DEMOCRAZY.ID - Sejumlah negara dunia, salah satunya Amerika Serikat (AS), menyebut China berupaya mengalihkan isu pelanggaran berat HAM terhadap muslim Uighur, dengan menunjuk Diniheer Yilamujiang, atlet ski dari etnis minoritas tersebut sebagai pembawa obor Olimpiade Beijing.
“Ini upaya China untuk mengalihkan kita dari masalah (Uighur) sebenarnya yang ada di sana. Kami tahu ada genosida, Uighur sedang disiksa, dan Uighur adalah korban pelanggaran hak asasi manusia oleh China," kata Duta besar AS untuk PBB Linda Thomas Greenfield kepada CNN dan AFP.

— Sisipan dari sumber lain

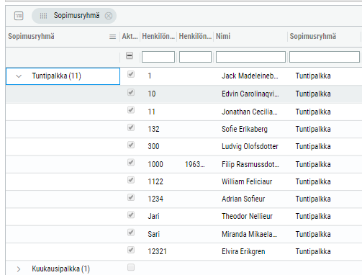Screen dimensions: 362x275
Task: Toggle the active checkbox for Theodor Nellieur
Action: coord(131,215)
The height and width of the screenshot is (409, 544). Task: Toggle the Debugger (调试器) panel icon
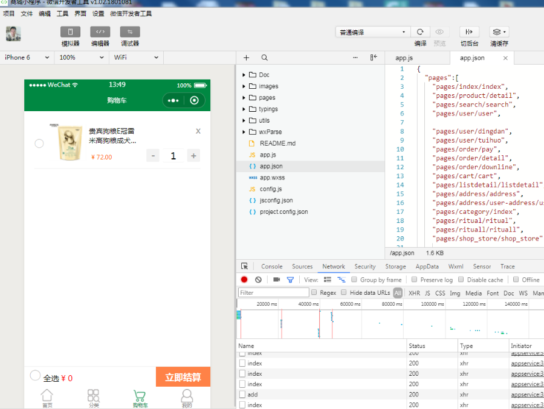tap(130, 32)
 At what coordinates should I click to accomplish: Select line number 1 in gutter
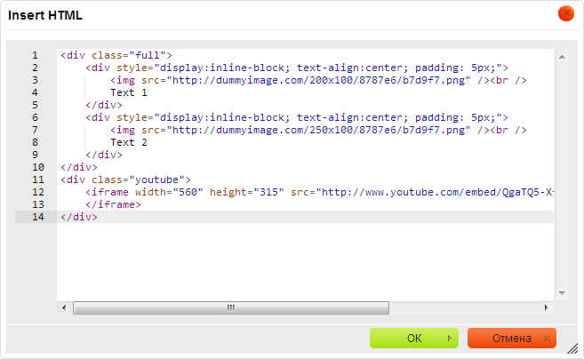[35, 55]
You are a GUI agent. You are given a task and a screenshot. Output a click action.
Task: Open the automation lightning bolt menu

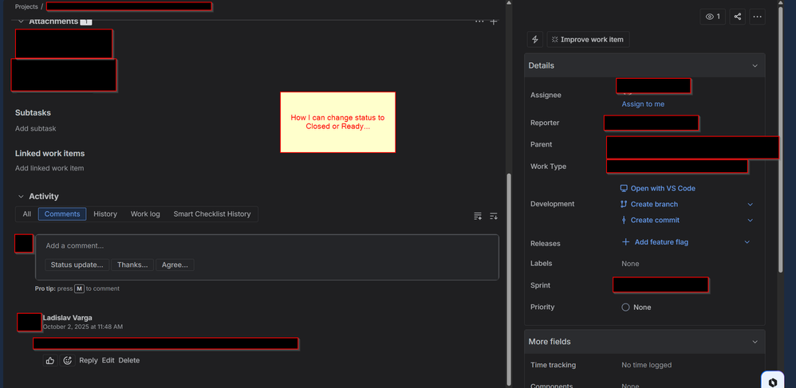535,39
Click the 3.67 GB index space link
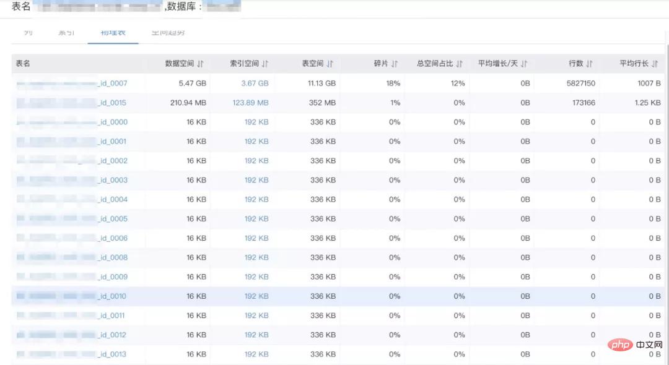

Saat ini, Amerika Serikat, Australia, Inggris, dan Kanada termasuk negara-negara melakukan boikot diplomatik ke Olimpiade Beijing atas masalah hak asasi manusia, terutama soal Uighur.
Menteri luar negeri Australia, Marise Payne beberapa waktu lalu menjadikan ini sebagai prioritas Australia atas nama kemanusiaan, dimana negaranya berkomitmen pada norma yang mendukung hak asasi manusia universal, kesetaraan gender, dan supremasi hukum.
Sementara itu, Center for Indonesian Domestic and Foreign Policy Studies (CENTRIS) mengingatkan negara-negara dunia agar tidak terpengaruh pengalihan isu pelanggaran berat HAM terhadap etnis Uighur, yang dilakukan China dengan berbagai cara, termasuk dalam agenda Olimpiade Beijing.
Peneliti senior CENTRIS, AB Solissa mengatakan harapan China menarik perhatian dunia terhadap isu dinamisnya kehidupan sosial di negara mereka, gagal total karena pelanggaran berat HAM tidak dapat dialihkan hanya dengan menampilkan atlit asal Uighur sebagai pembawa obor Olimpiade Beijing.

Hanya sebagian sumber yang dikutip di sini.